Is an Injured Passenger Entitled to Compensation in Ohio?

Doug Mann

Table of Contents
  1. Ohio Car Crash Liability
  2. Who is Liable to an Injured Passenger in Ohio?
  3. Special Cases Involving Injured Passengers
  4. Are Passengers Ever Responsible for Motor Vehicle Accident Injuries? 
  5. Help for Injured Ohio Passengers

Most discussion of liability for automobile crash injuries revolves around the drivers, one or both of whom is usually responsible–at least in part–for the collision. You probably assume that injured passengers are entitled to similar compensation, and that’s generally true. But, who is responsible for compensating an injured passenger? What types of insurance coverage may be available when you’re the passenger and not the insured driver of the vehicle? And what happens if you’re riding with the responsible driver?

Ohio Car Crash Liability

Most car accident cases are negligence claims. Under Ohio law, a person or entity (like a business) is responsible for injuries to another person if: 

  • They had some duty of care to the injured person
  • They didn’t live up to that duty
  • Their failure to live up to that duty caused an incident, and
  • The incident caused injury to the plaintiff

In Ohio, drivers have a duty to obey traffic laws and exercise care for the safety of others on and around the road.
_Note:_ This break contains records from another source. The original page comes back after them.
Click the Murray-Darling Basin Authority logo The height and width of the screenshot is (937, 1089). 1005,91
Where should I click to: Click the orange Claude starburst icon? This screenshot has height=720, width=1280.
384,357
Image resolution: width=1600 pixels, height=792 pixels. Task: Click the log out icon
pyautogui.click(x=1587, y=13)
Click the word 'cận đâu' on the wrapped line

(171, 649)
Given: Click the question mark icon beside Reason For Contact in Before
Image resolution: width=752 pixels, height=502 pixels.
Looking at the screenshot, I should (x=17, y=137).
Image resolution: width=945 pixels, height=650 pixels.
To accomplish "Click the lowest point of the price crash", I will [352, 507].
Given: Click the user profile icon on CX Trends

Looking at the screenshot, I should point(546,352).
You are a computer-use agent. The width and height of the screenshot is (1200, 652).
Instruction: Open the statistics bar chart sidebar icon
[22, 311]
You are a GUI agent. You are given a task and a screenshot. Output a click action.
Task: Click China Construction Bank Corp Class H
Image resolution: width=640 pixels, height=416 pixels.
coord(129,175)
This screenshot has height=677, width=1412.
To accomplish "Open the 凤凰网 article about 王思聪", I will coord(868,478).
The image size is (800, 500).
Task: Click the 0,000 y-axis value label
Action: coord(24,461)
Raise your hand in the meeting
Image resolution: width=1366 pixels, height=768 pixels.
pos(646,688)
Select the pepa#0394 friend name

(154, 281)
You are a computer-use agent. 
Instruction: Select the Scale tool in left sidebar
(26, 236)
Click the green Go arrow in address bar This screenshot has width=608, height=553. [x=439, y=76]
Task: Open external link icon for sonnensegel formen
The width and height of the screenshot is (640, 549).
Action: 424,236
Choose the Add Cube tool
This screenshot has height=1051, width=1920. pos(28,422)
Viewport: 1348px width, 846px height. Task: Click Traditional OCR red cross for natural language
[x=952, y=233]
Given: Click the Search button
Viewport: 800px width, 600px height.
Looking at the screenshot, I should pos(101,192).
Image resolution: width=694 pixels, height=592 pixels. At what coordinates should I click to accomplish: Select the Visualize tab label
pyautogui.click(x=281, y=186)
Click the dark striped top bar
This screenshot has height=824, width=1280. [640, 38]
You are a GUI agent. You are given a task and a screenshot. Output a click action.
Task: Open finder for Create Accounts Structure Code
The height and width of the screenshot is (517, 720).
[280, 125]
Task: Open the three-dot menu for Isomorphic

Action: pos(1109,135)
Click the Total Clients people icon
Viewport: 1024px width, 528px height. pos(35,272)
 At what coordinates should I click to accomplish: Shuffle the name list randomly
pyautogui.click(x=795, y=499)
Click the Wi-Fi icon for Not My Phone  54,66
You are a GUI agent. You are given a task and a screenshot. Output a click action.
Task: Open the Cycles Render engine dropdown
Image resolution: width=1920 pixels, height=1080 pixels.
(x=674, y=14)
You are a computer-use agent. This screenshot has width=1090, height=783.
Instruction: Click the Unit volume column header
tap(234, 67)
If they breach that duty–for instance, by speeding or texting while driving–and hurt someone in the process, they’re typically responsible for damages.

In some circumstances, other parties may be responsible, or may share responsibility. Some examples include: 

  • The manufacturer or seller of a vehicle or vehicle part, if that part or product was defective and the defect caused or contributed to the collision
  • A governmental entity responsible for road maintenance if they failed to clear away debris, repair potholes, or otherwise maintain the road in safe condition

The best source of information about who may be responsible for injuries suffered in a particular motor vehicle accident is an experienced Ohio car accident lawyer. 

Who is Liable to an Injured Passenger in Ohio?

In most cases, the possible responsible parties and the person or entity liable to the injured passenger will be the same as they would if the passenger had been another driver, a pedestrian, or some other person injured in the crash. The most common examples are the driver of the other vehicle and the driver of the vehicle the passenger is riding in.

Liability of the Driver of the Other Vehicle

A passenger who is injured when the driver of another car runs a red light and hits the vehicle they’re riding in or sideswipes the car they’re in on the highway will typically have a personal injury claim against the negligent driver. The injured passenger in this situation often has one advantage compared with a driver bringing a claim against another driver: the responsible driver will rarely be able to argue that the injured passenger was partly responsible for their own injuries. That means contributory negligence is less likely to play a role, and less likely to reduce the compensation available.

If the driver is working at the time of the collision, the employer may bear responsibility for damages. This typically means that there may be more insurance coverage available to fully compensate the injured passenger. 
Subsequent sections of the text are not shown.